§ Quoted passage:

One of my favourites images on Facebook this past week has been a sexually humorous environmental campaign. It features the words: “You might like to be choked but sea turtles don’t. Keep your fucking plastic out of the ocean”.
Here’s a link to the original post.
Although it could be seen as crude, the image struck a cord with me. Everybody knows that we are a world filled to the brim with plastic. Woolworths and Coles in Australia have wonderfully decided to take steps to reduce their plastic, most recently with the removal of single use plastic bags. This, although great, still isn’t enough action.
Therefore as the part owner of a house I’m going to do what I can to reduce our household waste. Seems a fitting time to start being the year anniversary of our house purchase, but I wish I started sooner.
This won’t be an overnight transformation – I aim to pick an area of single use plastic to address once a month. Sometimes I won’t do anything new, sometimes I will do more than one area. Something is better than nothing, with the hope that one day we will have a single use plastic free household. I want to teach my future children better; I want to raise them in a more sustainable environment; I want it to be second nature for myself, and them.
- I have read the FAQs on my local council’s website to see what items can actually be recycled in the bin collections. I wasn’t sure on waxed cardboard, but that can be included; dog food cans can be; Aerosol cans was surprise; aluminium foil will be my choice from now on instead of glad/cling wrap; foam meat trays; ice cream containers. A simple Google search for your council’s website should bring up the same results. I had to search a bit to find an A-Z recycling guide, but it’s very helpful. I’ll be writing out a list of uncommon items I didn’t know of and sticking near my bin until we’ve committed those items to memory.
- Locate a Redcycle dumping point near me – both of the Coles and Woolworths in my area have collection points. Follow this link to find the points in your area which should be at a supermarket. Redcycle takes in soft plastic such as bread wrappings, pasta bags and cereal lining bags. They are recycled into things like fitness circuits, outdoor furniture and signage.
- Hang a reusable shopping bag in the kitchen for soft plastic collection to be deposited when food shopping in the future.
It all starts with knowledge.
A perfect world would mean every kind of plastic is biodegradable or plastic wasn’t used, and we may get there one day, but unfortunately we still live a plastic plagued existence. Our appliances are plastic: dishwashers, power points, TVs, clothing, medical equipment. I don’t think we’ll ever be rid of plastic unless something else to replace it is invented, but we can all do our part to reduce, and maybe one day remove, single use plastic.
This is the first in a series of blog posts – apologises to anyone following my blog for writing advice or book loving posts, but environmental sustainability IS a concern of everyone. I will still post an array of literary posts, but I will continue to show everyone how I go on my journey to reduce the waste in our home.

§ Material shown:
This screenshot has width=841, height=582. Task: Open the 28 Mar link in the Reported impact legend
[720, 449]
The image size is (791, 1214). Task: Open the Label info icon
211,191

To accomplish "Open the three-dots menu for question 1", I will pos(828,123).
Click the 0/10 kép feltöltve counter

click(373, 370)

...

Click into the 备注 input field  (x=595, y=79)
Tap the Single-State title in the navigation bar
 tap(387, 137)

§ Assignment A: Using the blog post on reducing plastic, decide whether each statement agrees with it: (i) the writer found Redcycle collection points at both the Coles and the Woolworths in their area; (ii) the writer plans to tackle one area of single use plastic each week; (iii) the writer will use aluminum foil in place of glad/cling wrap. For each, answer yes or no and quote the deciding words of the blog post.
§ Assignment B: Transcribe the stretch of the blog post on reducing plastic from "Although it could" through "I started sooner.".

§ Solution A:
(i) Yes: "both of the Coles and Woolworths in my area have collection points"
(ii) No: "I aim to pick an area of single use plastic to address once a month"
(iii) Yes: "aluminium foil will be my choice from now on instead of glad/cling wrap"

§ Solution B:
Although it could be seen as crude, the image struck a cord with me. Everybody knows that we are a world filled to the brim with plastic. Woolworths and Coles in Australia have wonderfully decided to take steps to reduce their plastic, most recently with the removal of single use plastic bags. This, although great, still isn’t enough action.
Therefore as the part owner of a house I’m going to do what I can to reduce our household waste. Seems a fitting time to start being the year anniversary of our house purchase, but I wish I started sooner.